There are times in life where we THINK we’ll be faced with our true selves, but we get off easy and can go on our merry way. But what do we do when we can’t look away from the mirror? How do you face yourself, accept it as a part of you, but try to morph it, then move on? There is so much guilt in motherhood that sometimes it’s hard to find steadier footing. You make one decision then doubt, then make another decision… then doubt that. And then I’m stuck feeling like an actual crazy person all over again. GAHHHH!
So you see yourself in this mirror and don’t like what you see… but every day there is something new and different, and possibly stressful going on. It’s hard to get a grip. But I honestly just have to trust in the promise of endurance and perseverance. I mean, it’s not like you really have an option in motherhood, hah! But the promise of godliness and steadfast love is something I long for… completely. To be a better me. For my husband, my baby, those around me, and FOR ME. So rest, graciousness, and flexibility. Trying to work on these things every day for everyone in my household. Trying to work hard to semi-become someone I’m naturally not. Sounds kind of messed up, and many will think just be you. Well, me, is not always pretty. And those parts of me that cling to selfishness and chaos are due for a change towards servanthood and humility.

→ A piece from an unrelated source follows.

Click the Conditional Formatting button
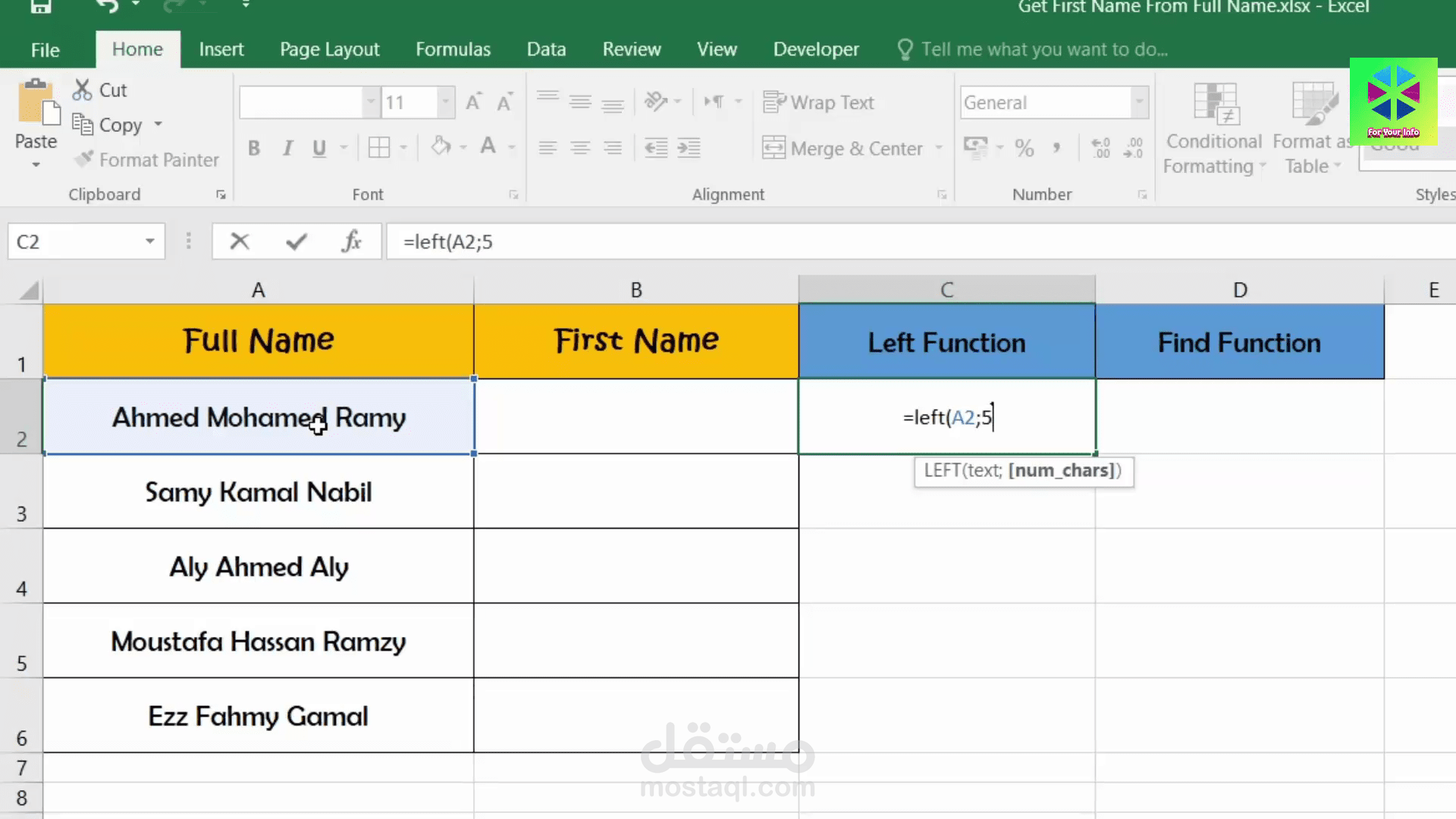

I guess feeling like a freakazoid will help refine me. To sit and be still, to be present, and to lay myself aside. Elliott is almost 6 months old! I can’t believe the time has flown by as quick as it has. I cherish the days, but I for sure have a love/hate relationship with this season of life. I know being a mother will continue to challenge me in the deepest ways. And I really hope that I can learn to relax more and to be flexible with all the changes that will come our way.
Lord, may this fire refine me beautifully. Fingers crossed.